November 23rd, 2010
Suppose you’re using SDL to program a game. You’re writing the game in C++, and you want to write unit tests for your code. Your first instinct would be to use a C++ unit testing framework like googletest or UnitTest++. Your instinct would be correct on Linux and Windows, but the Mac version of SDL uses Cocoa, which is an Objective-C framework. If you try to unit test your SDL C++ game on a Mac, you’re going to get hundreds of compiler errors related to the Cocoa framework because a C++ unit testing framework doesn’t understand Objective-C. How do you unit test your SDL game on a Mac?
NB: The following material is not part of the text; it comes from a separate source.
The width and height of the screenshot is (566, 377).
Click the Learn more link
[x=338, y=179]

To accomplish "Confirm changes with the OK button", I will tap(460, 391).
Use Xcode’s built-in support for Objective-C unit testing. Add a Cocoa unit testing bundle target to your project. Add an Objective-C test case class to your project, making sure to add the test case class to the unit testing target, not the target for your SDL game. Give the test case file the extension .mm instead of .m. Giving the file the extension .mm tells Xcode to treat the test case file as an Objective-C++ file, which allows you to unit test your C++ code with OCUnit, the Objective-C unit testing framework that comes with Xcode.
Make sure your game’s C++ source files are members of the unit testing target you created. If you don’t add your game’s C++ files to the unit testing target, you will get linker errors when your unit tests access your game’s classes. Read my googleTest Xcode Tip post for instructions on adding your C++ files to the unit testing target.
Apple’s Xcode Unit Testing Guide, which is part of Apple’s Mac developer documentation, contains additional information on setting up Xcode for unit testing. Also, thanks to Chris Hanson for his answer to a question 5 years ago on one of Apple’s mailing lists. Without his answer I would have never known you could unit test C++ code with OCUnit.